(Saved data entries)
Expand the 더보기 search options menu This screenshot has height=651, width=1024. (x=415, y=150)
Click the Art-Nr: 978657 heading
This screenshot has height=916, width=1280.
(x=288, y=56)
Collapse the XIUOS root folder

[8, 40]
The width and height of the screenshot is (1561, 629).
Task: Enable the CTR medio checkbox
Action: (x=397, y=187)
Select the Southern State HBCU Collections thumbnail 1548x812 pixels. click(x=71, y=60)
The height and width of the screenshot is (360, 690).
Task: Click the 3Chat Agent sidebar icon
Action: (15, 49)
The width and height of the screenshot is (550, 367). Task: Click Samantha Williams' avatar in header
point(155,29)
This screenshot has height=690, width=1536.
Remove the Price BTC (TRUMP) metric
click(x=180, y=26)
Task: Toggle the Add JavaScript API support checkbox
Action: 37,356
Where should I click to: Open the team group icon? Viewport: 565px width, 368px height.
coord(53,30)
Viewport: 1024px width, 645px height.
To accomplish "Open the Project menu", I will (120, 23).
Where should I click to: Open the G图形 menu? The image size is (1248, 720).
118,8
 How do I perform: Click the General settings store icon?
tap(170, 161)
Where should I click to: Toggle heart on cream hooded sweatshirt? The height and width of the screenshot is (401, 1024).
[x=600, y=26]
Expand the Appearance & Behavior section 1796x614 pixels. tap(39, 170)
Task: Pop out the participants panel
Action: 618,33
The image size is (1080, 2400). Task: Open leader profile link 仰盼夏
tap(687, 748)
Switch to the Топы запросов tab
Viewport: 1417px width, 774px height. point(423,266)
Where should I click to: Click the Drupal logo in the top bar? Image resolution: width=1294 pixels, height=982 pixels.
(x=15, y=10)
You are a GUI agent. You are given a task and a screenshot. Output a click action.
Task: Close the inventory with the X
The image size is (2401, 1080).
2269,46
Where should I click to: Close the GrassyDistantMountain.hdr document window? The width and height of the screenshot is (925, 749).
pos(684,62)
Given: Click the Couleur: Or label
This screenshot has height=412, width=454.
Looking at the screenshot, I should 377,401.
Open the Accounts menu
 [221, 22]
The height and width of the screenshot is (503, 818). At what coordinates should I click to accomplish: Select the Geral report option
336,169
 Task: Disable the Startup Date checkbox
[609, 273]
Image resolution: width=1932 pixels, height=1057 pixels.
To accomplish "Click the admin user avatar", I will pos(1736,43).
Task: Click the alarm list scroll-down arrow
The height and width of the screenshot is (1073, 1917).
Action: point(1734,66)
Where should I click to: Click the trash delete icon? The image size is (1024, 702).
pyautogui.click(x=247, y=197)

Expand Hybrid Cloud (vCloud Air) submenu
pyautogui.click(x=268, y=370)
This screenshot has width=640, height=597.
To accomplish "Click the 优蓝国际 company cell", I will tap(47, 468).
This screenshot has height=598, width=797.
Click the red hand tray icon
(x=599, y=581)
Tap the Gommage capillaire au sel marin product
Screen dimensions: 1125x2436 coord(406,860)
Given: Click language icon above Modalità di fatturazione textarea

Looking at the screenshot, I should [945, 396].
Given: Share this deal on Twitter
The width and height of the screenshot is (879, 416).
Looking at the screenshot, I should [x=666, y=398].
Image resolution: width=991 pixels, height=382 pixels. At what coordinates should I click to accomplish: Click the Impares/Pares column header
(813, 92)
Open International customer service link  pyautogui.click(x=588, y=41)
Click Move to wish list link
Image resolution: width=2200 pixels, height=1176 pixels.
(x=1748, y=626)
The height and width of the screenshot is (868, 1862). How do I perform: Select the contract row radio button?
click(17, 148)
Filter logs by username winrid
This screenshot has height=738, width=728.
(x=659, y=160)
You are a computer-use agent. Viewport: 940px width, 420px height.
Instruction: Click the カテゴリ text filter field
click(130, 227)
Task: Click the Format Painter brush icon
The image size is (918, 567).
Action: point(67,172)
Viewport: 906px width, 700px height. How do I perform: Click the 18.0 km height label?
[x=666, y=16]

§ **Work request**: The line with "You are a computer-use", the last line of the data above, and every line between them should be duplicated exactly, with nothing else.

§ **Task answer**:
You are a computer-use agent. Viewport: 940px width, 420px height.
Instruction: Click the カテゴリ text filter field
click(130, 227)
Task: Click the Format Painter brush icon
The image size is (918, 567).
Action: point(67,172)
Viewport: 906px width, 700px height. How do I perform: Click the 18.0 km height label?
[x=666, y=16]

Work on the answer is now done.